Abbiamo tutti, infatti, bisogno della misericordia di Dio. Ora, ed è
cosa tremenda, il flusso della divina misericordia non può giungere
al nostro cuore, finchè non abbiamo perdonato a chi ci ha offeso;
poichè, nel rifiuto di perdonare ai nostri fratelli e alle nostre
sorelle, il nostro cuore si chiude, la sua durezza lo rende
impermeabile all'amore misericordioso del Padre (ved. Catechismo
della Chiesa Cattolica, CCC, 2840). Così, nel Padrenostro,
Gesù ci fa chiedere: Rimetti a noi i nostri debiti, come noi li
rimettiamo... Nostro Signore dà talmente tanta importanza a
questa richiesta, che è la sola che riprenda nel discorso della
montagna: Perchè, se perdonate agli uomini i loro falli, il
vostro Padre celeste perdonerà anche a voi; ma se voi non perdonate
agli uomini, nemmeno il Padre vostro vi perdonerà i vostri peccati
(Matt. 6, 12, 14).
Una
grande vittoria
Il
perdono è una grande vittoria sull'odio e sullo scatenarsi degli
istinti umani. Attraverso esso, una nuova forza entra nella vita
degli uomini, più potente del male. «Il perdono sta a testimoniare
che, nel nostro mondo, l'amore è più forte del peccato» (Giovanni
Paolo II, enciclica Dives in misericordia, DM, 14). Il valore
inestimabile del perdono cristiano appare in modo sorprendente nella
seguente narrazione. La storia, riferita da un missionario in Cina,
si svolge in un villaggio cinese, dopo una sanguinosa persecuzione
contro i cristiani.
«Nel
giorno del massacro, racconta il missionario, tutta una famiglia di
otto persone perì, all'infuori di due vecchi che erano assenti.
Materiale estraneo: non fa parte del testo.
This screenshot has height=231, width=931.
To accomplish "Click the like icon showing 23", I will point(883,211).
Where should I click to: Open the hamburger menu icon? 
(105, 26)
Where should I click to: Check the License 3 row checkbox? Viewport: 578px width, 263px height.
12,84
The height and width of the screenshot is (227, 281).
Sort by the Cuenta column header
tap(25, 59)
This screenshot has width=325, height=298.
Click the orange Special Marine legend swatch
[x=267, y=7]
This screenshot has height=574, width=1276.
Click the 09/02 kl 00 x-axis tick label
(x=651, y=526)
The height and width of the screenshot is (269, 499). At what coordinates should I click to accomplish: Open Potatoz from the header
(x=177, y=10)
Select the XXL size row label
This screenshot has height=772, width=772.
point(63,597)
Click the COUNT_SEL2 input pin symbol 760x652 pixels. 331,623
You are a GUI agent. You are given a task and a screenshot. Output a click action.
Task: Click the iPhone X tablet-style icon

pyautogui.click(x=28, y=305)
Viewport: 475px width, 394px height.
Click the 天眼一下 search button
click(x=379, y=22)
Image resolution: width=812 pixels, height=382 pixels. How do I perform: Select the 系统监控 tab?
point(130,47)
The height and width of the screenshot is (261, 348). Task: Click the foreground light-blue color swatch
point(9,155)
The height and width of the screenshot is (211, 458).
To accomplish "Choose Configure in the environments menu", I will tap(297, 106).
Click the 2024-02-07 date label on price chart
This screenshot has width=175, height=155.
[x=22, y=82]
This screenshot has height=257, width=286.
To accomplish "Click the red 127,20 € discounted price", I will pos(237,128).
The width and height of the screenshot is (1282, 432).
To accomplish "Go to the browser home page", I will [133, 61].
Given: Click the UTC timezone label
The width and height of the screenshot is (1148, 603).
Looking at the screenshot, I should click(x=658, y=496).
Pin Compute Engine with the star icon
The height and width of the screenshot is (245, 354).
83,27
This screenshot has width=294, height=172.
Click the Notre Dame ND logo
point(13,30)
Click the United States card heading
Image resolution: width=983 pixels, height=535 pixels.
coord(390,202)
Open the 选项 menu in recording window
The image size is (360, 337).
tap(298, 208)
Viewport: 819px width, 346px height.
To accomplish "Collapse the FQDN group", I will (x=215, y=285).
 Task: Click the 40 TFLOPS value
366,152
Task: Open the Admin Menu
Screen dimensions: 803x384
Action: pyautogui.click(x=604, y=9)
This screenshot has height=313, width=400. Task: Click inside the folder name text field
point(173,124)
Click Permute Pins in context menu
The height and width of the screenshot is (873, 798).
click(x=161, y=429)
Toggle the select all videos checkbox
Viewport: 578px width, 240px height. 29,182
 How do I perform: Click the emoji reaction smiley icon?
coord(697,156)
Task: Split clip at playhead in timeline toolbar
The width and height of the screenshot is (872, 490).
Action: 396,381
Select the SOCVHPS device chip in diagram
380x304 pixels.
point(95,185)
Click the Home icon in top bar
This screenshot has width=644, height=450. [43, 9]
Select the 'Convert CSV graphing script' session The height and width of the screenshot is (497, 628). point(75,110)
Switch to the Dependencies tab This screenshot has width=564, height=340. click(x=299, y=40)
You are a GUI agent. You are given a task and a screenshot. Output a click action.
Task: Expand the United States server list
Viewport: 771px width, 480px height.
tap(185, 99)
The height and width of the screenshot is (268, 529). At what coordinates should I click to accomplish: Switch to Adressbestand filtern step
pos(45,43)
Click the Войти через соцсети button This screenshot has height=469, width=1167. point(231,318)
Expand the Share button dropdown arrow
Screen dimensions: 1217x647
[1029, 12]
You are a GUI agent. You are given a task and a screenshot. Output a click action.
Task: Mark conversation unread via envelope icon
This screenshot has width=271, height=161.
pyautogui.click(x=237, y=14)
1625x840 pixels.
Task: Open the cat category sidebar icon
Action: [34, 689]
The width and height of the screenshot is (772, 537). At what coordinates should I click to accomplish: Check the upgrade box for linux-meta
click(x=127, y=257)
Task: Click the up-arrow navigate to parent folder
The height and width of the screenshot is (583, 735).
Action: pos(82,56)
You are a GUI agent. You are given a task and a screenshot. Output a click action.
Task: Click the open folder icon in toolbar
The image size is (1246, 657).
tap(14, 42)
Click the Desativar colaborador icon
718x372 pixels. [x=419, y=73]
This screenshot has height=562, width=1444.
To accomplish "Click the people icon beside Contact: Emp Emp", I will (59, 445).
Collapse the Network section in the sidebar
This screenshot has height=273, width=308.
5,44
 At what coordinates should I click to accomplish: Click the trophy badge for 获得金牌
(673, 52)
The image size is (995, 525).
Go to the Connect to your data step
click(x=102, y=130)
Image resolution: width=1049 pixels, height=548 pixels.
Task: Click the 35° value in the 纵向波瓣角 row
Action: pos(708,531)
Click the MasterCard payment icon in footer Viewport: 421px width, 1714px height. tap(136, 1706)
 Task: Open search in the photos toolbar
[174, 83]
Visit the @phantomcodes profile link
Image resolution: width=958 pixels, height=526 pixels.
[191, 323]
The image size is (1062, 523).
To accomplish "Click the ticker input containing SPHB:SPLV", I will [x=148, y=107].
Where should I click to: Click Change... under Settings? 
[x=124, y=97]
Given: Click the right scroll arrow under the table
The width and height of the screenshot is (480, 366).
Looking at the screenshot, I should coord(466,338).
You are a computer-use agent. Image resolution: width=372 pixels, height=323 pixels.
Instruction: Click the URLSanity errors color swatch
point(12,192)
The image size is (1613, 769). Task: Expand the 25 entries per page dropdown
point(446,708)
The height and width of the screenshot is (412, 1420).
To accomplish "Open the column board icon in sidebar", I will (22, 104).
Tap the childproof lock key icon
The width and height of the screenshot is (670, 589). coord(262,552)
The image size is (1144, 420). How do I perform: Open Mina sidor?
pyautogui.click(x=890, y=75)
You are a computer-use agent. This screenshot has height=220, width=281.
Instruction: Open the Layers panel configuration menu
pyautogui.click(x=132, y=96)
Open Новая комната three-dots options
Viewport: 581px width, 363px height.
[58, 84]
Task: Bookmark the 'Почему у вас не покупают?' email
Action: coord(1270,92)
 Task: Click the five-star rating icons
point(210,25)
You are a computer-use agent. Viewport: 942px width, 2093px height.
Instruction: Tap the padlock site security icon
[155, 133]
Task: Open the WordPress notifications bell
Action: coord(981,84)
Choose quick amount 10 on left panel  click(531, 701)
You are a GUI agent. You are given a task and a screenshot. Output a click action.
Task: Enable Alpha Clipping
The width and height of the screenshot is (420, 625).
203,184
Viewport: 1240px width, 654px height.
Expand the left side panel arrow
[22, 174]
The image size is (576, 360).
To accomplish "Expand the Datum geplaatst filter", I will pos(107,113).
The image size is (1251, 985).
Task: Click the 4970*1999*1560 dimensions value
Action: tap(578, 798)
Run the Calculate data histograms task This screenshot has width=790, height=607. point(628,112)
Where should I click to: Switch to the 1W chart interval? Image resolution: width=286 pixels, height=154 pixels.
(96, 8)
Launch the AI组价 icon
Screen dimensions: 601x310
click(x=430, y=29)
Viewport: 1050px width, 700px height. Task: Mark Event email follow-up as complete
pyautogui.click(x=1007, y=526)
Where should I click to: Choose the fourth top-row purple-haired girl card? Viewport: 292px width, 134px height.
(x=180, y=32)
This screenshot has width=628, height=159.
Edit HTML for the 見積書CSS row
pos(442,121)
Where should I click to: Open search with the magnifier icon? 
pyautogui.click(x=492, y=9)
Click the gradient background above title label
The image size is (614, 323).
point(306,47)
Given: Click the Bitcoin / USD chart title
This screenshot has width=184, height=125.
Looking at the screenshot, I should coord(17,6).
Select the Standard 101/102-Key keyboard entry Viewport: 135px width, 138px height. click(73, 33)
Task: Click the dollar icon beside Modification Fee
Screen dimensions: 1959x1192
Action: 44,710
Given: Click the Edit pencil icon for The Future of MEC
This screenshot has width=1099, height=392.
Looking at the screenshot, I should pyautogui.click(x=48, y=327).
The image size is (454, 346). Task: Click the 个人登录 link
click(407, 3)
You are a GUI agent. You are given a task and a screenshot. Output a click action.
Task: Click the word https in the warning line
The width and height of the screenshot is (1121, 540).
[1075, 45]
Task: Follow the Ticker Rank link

Quando, dopo la tormenta, poterono ritrovare la loro capanna, essa
era vuota. Il vecchio nonno credette di impazzire. Correva per le
strade del paese, con gli occhi stralunati, alla ricerca dei figli e
dei nipotini: il colpo era stato talmente forte, che ne conservò un
tremito nervoso fino alla morte.
Il
fatto che l'assassino della sua famiglia fosse uno dei suoi ex
alunni, uno dei suoi alunni prediletti, a cui aveva fatto molto del
bene, lo metteva fuori di sè, ed aumentava, ai suoi occhi, l'orrore
del delitto. Apprendendo il ritorno dei cristiani, il criminale era
fuggito, giudicando che il primo che lo avesse incontrato, non
avrebbe onestamente potuto non ucciderlo.